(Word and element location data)
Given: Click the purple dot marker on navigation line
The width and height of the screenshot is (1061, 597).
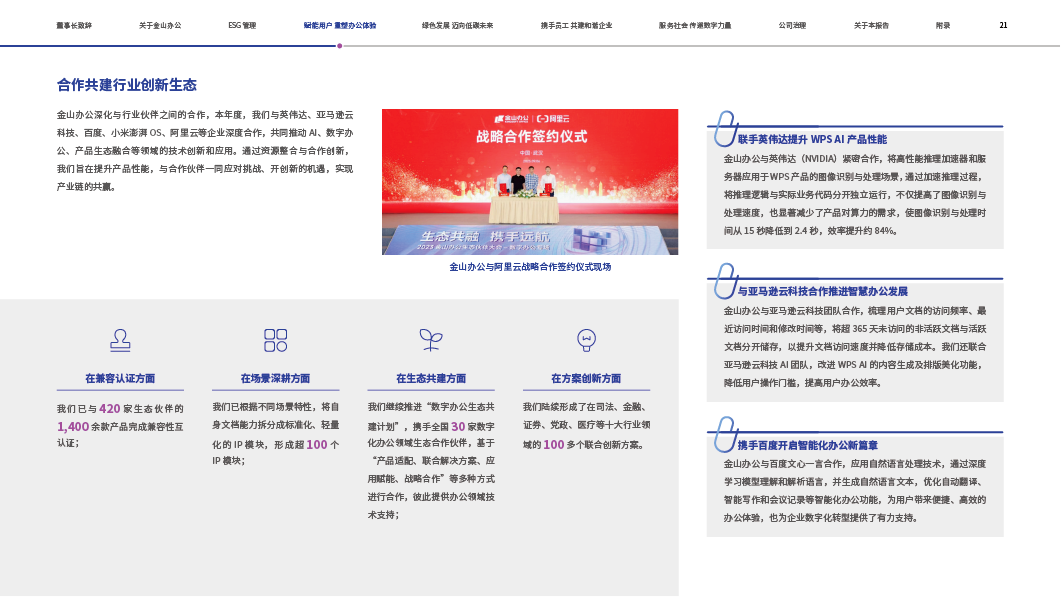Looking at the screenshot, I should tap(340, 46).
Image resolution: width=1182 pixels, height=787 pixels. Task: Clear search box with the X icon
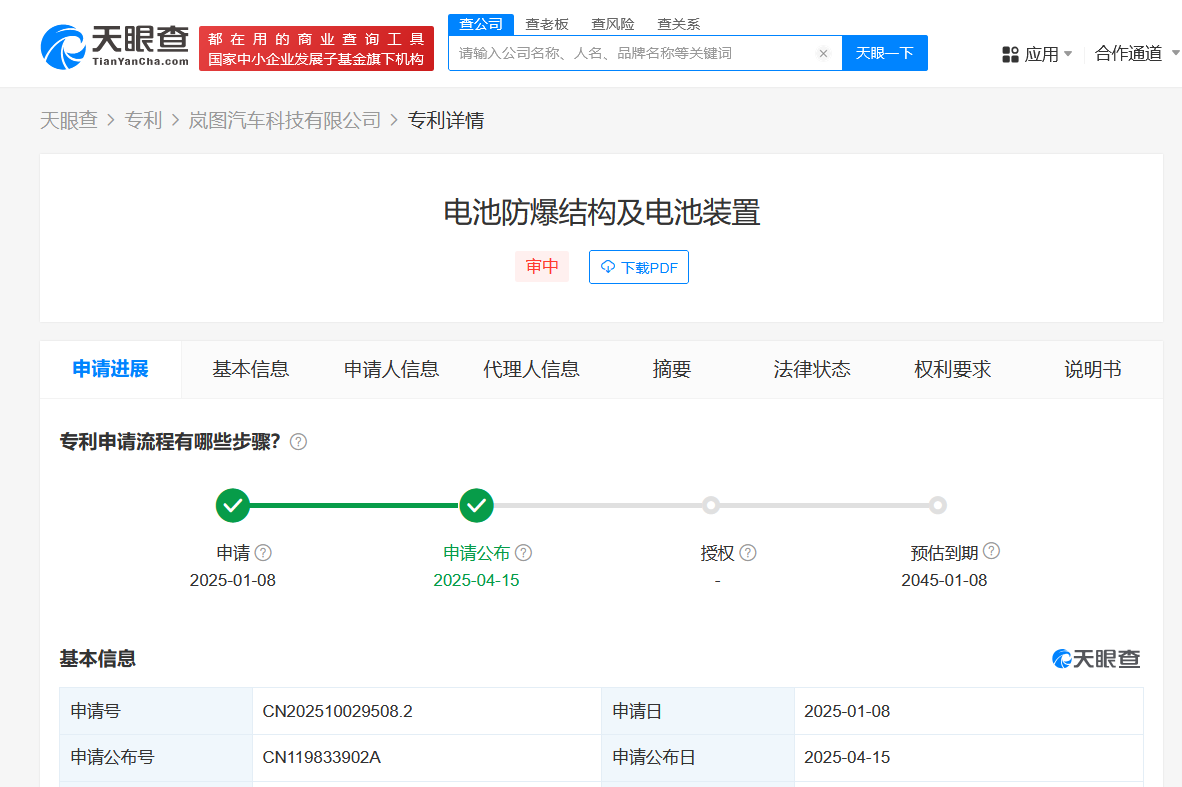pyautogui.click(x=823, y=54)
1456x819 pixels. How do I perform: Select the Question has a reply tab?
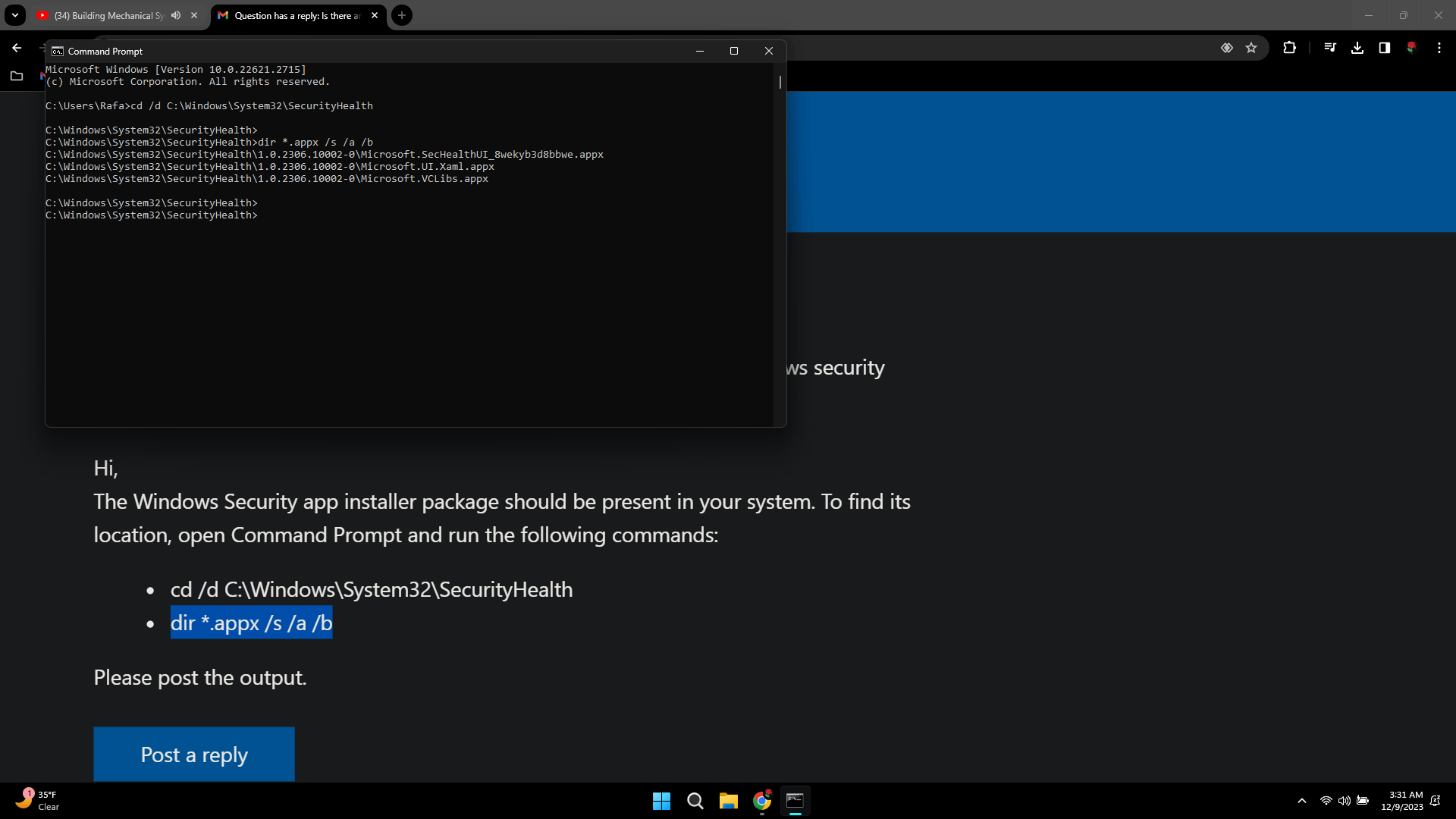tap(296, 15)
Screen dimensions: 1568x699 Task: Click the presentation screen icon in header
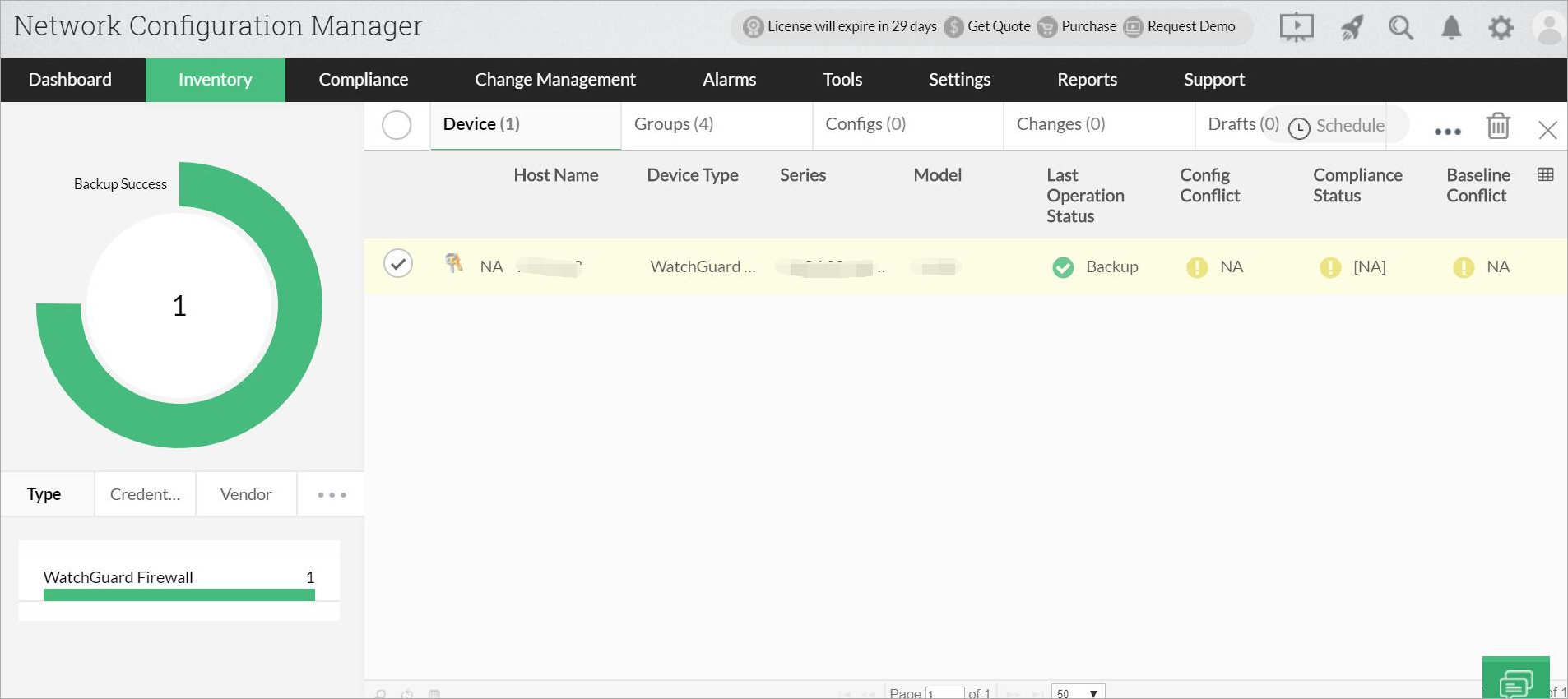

#### Description of the task
Copy all the data above again, switching each "Task" to "Goal" and changing nothing else. Leave out the pictures.

#### Solved exercise
Given: Click the purple dot marker on navigation line
The width and height of the screenshot is (1061, 597).
Looking at the screenshot, I should tap(340, 46).
Image resolution: width=1182 pixels, height=787 pixels. Goal: Clear search box with the X icon
pyautogui.click(x=823, y=54)
1456x819 pixels. How do I perform: Select the Question has a reply tab?
tap(296, 15)
Screen dimensions: 1568x699 Goal: Click the presentation screen icon in header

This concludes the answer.